Suze Rotolo, Dylan’s iconic 1960s girlfriend, dies
Suze Rotolo, who became a 1960s icon by appearing on the cover of Bob Dylan’s classic “Freewheelin’” album, has died in New York at the age of 67.
Her husband Enzo Bartoccioli said the cause of death was lung cancer.
Rotolo met Dylan in 1961 just prior to his ascension to fame and she inspired a number of his most famous songs, including “Don't Think Twice, It's All Right,” “Boots of Spanish Leather,” “Ballad in Plain D” and “Tomorrow Is a Long Time.”
“Right from the start I couldn’t take my eyes off her,” Dylan wrote in his memoir, “Chronicles: Volume 1,” published in 2004. “She was the most erotic thing I’d ever seen. She was fair skinned and golden haired, full-blood Italian. The air was suddenly filled with banana leaves. We started talking and my head started to spin. Cupid’s arrow had whistled past my ears before, but this time it hit me in the heart and the weight of it dragged me overboard.”

Supplied information:
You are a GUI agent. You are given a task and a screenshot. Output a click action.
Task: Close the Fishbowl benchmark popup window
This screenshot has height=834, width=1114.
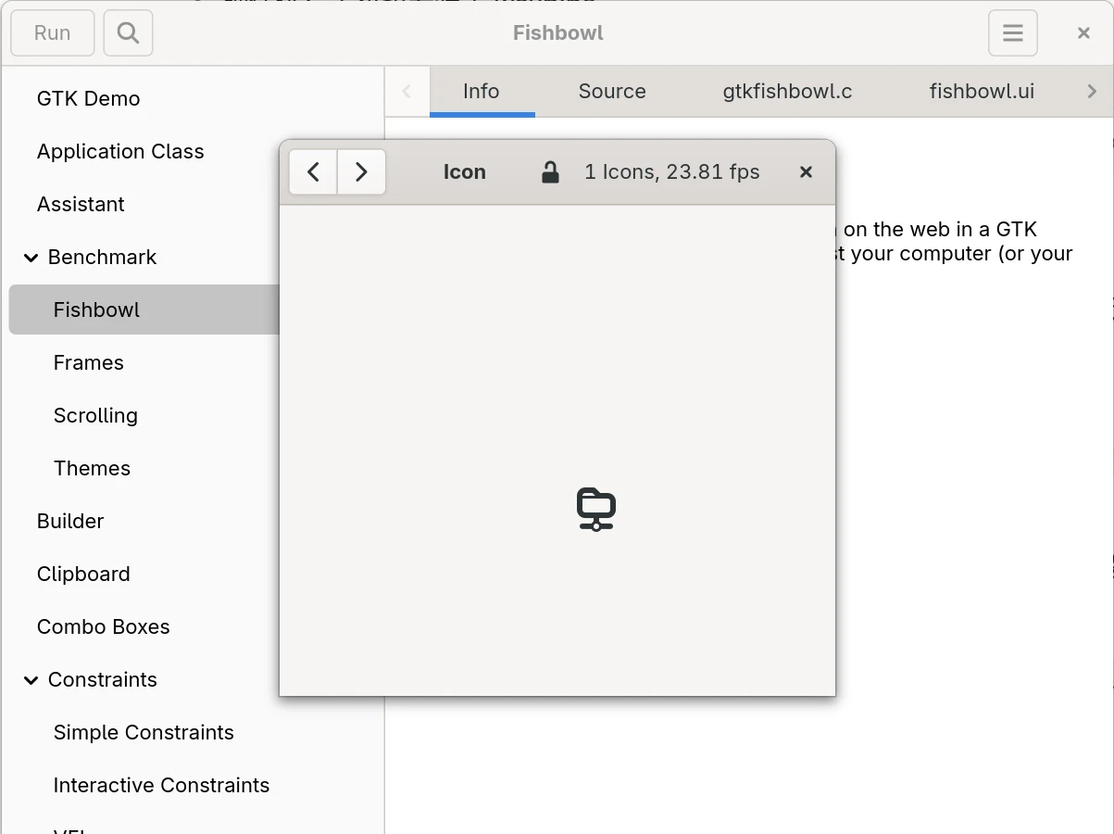coord(806,172)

Exercises:
1. In the Suze Rotolo article, what caused her death?
2. Please resume the Suze Rotolo article from the point where it stops.
The lines come from a separate source.

Activity answers:
1. Lung cancer, according to her husband, Enzo Bartoccioli.

2.
The daughter of Italian Communists in Queens, N.Y., Rotolo’s views on civil rights and other social causes strongly influenced Dylan’s politics and writing.
Dylan and Rotolo were a couple for three years. She eventually became an artist and teacher and in 2008 wrote a book about her early experiences in Greenwich Village called “A Freewheelin' Time.”